Note: We value each voice in our church community, and we welcome your reflections so that we can better listen to one another. Have something to share? Email Amy: amy@incarnationanglican.org

Michelle's grandparents

Every February growing up, the classroom bulletin boards would change, showing the faces of famous Black people from the past. There would be illustrations of Harriet Tubman, George Washington Carver, Rosa Parks, and Dr. King, along with a smattering of facts about their lives and accomplishments. And then, at the end of the month, they would be packed away to not be discussed until the following February. You can imagine the signal that sent to this bi-racial Black girl.

I couldn’t stow away my Blackness or relegate it to a certain time or place. It is a part of me. It is the curl in my hair. It is the melanin in my skin. It is my past, present, and future. Black history is not an academic discussion to me; it is my family history and lived experience.
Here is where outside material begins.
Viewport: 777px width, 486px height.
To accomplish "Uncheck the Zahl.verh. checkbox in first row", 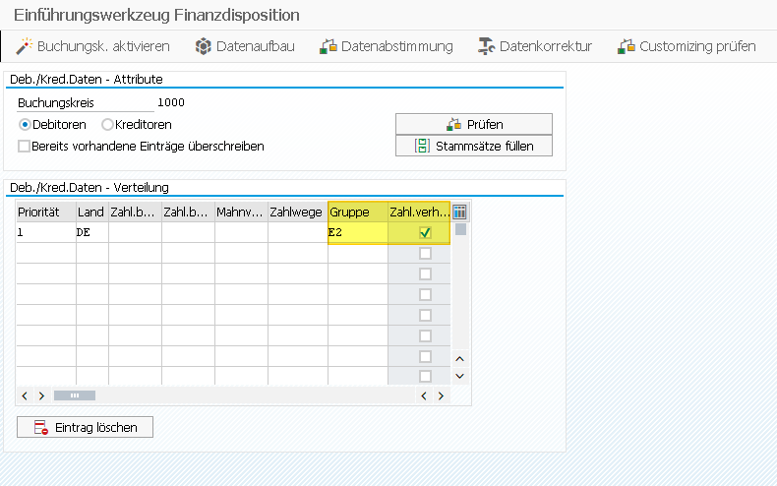I will [x=425, y=233].
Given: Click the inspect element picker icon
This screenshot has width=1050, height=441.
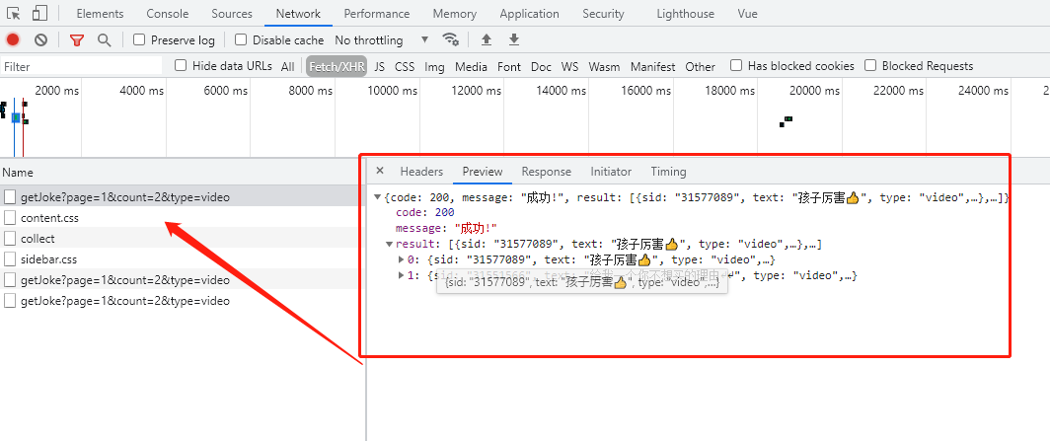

During this and previous Black History Months, I’m reminded of where I come from and those who came before that made the life I have today possible. I think not only of the sacrifices they made and the racism they endured, but of their triumphs and everyday moments of joy.


I saw a post recently that said, “Black people are more than their pain and trauma.” That deeply resonates with me this Black History Month. In a year filled with indescribable loss and suffering in the Black community, I’ve been on a search to celebrate Black joy wherever I find it. Whether that’s continuing to revel in the fact that a Black woman is Vice President, soaking in the gifts of Black creatives, relishing the joy and laughter that comes from conversations with my mom and sister, or reminiscing about my grandparents.

So much of the narrative around Black people is centered on our pain and struggles. And to an extent it should. Without acknowledging the devastating effects of White supremacy, there can be no moving forward. However, we are so much more than our struggles. By limiting the narrative to our trauma, you erase the fullness of our being.


While I desire this of everyone, we as the Church have an obligation to examine the ways we center Whiteness in our own lives, traditions, and systems and how we fail to fully recognize the dignity of others. One small way we can do this is to challenge the narrative that has been handed down to us. To see this Black History Month as not a limited time of learning and celebration, but as the beginning of an unlearning and relearning of history. To look around us and see the heroes walking among us. To acknowledge the worth and dignity of Black bodies that still breathe. To begin to dismantle systems of oppression. What would that look like?